How Mozambique’s history of violence is dashing hopes of economic progress

There is no saying that is so common in the minds of Mozambique citizens above the age of 40 than, “Here we go again.”

Ever since the Southern African country gained sovereignty from Portugal in 1975 following a bloody grueling war of independence, it has been plagued by successive armed insurgencies that have killed and wounded millions, and dashed fading hopes of economic progress.

But this latest insurgency is shaping up to be the worst – even in the country’s treacherous standards of war – rendering massive infrastructure projects untenable and pushing the state out of control of a huge chunk of its territory.

In mid-January, French oil firm Total begun removing some staff from the site of its planned liquefied natural gas (LNG) project on the Afungi Peninsula after Islamist insurgent attacks came close to the site. Sad enough to say, we all saw it coming.

The first traces of the Islamist insurgency that has now developed into a strong fighting force that rules major towns in the country’s northern province of Cabo Delgado erupted in 2016. At the time, it was a shadowy band of individuals with patchy weapons and an ideology that seemed misplaced even amongst the poor.

After all, Mozambique has a significant Muslim population –roughly 18-45% according to most estimates – and is a member of the Organization of Islamic Cooperation (OIC). “How could some insurgents use Islam, a peaceful religion, to start an offensive against a government that is run by their fellow brothers?” Ali Mustapha asked in a somber voice.

As the government rested on its laurels and focused on inviting investments from Western and Asian companies to the tune of more than $100 billion after the end of another civil war in 1992, little attention was paid to what was brewing in the province of Cabo Delgado.

Slowly by slowly, the Islamist group took over towns killing people in horrific massacres that sent shockwaves across the world. Now they are on the brink of taking over a gas project that Mozambique can’t risk losing.

A group of rebels from the Islamist militant group in northern Mozambique pose with their weapons. Courtesy: ISS Africa

The project is set to make Mozambique one of the largest exporters of natural gas in the continent and bring in billions of dollars to its struggling economy. Recent disasters that have hit the country such as Cyclone Idai and Kenneth have increased urgency for the project.

A direct assault on the project would be counter-productive for the Islamic extremist rebels, says Alexandre Raymakers, senior Africa analyst at Verisk Maplecroft in Cape Town. He says that the insurgents aim to take over major towns while tying down government forces at “hyper-defended” LNG projects.

President Filipe Nyusi is unsure what degree of foreign assistance he wants but is sure that he does not want “foreign boots on the ground,” says Raymakers. That suits Western powers such as Portugal and France, which are sure they don’t want to send them.

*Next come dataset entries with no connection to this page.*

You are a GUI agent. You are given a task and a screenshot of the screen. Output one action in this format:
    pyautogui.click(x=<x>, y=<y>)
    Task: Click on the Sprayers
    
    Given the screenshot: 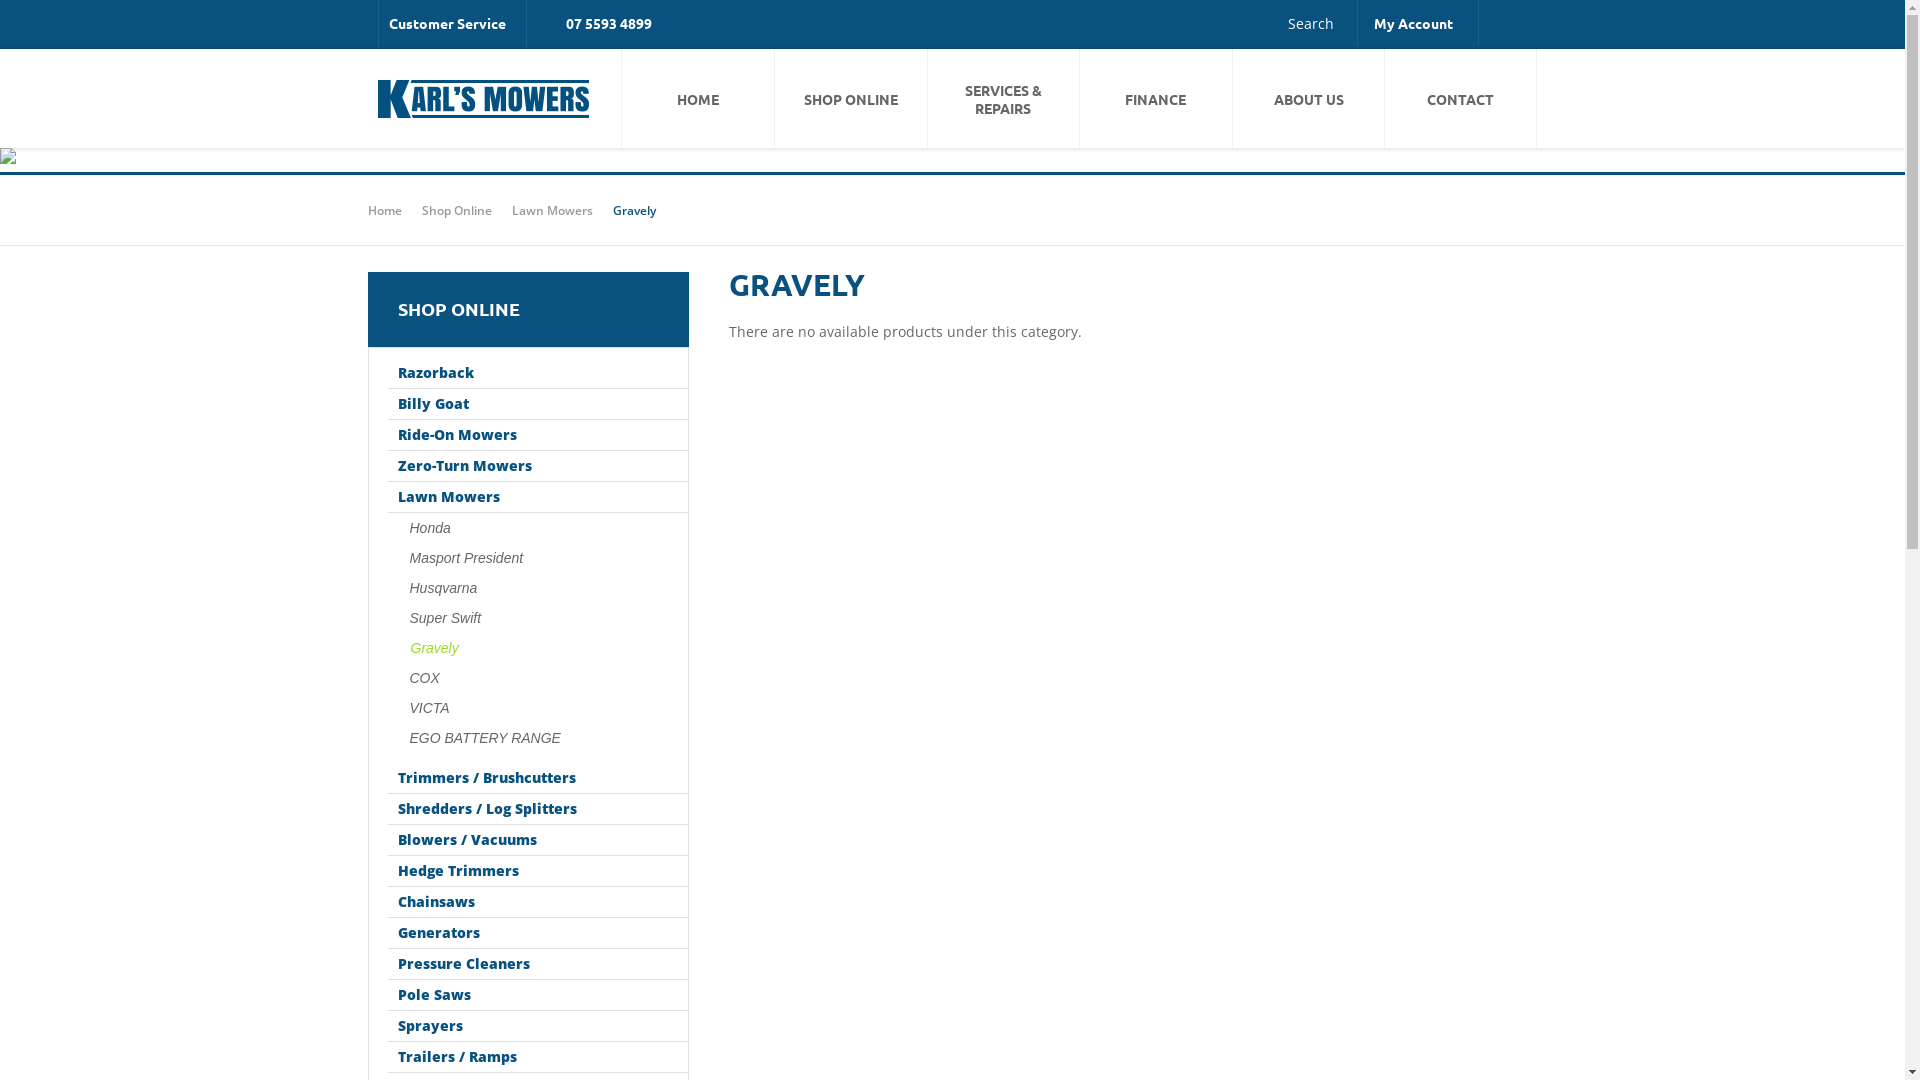 What is the action you would take?
    pyautogui.click(x=538, y=1026)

Some security experts suggest that the insurgency can be tackled with private security forces backed by foreign advice and training but it will take time. Meanwhile, “the civilian population is bearing the brunt” of the insurgency.

Banks and other financiers will take a wait-and-see approach before taking on further commitments. The banks may start to wonder how they can be repaid on time.

Mozambique’s pattern of insurgency began in the 1960s with the struggle for independence from Portugal. The ruling FRELIMO led by Dr. Edward Mondlane was founded in Dar es Salaam in 1962. Frelimo led a liberation march from River Rovuma in the north to the capital Maputo in the southern part of the country in the early 1970s. At the time Portugal was already stretched with financial troubles at home and similar independence struggles in other colonies like Guinea Bissau, Angola and Cape Verde.

After independence in 1975, the Rhodesian intelligence services and the apartheid government of South Africa in the 1980s funded and armed an insurgency called RENAMO that fought in the northern and central regions of Mozambique.

This current insurgency is able to finance itself having set up strong taxation systems among the communities it controls. The U.S. State Department have also accused the group of engaging in the international heroin trade as well as illegal gem mining.

Mozambique has been here before, and emerged stronger. Until historical and economic grievances are addressed, the main question that remains is, for how much longer can they take more rounds of violence?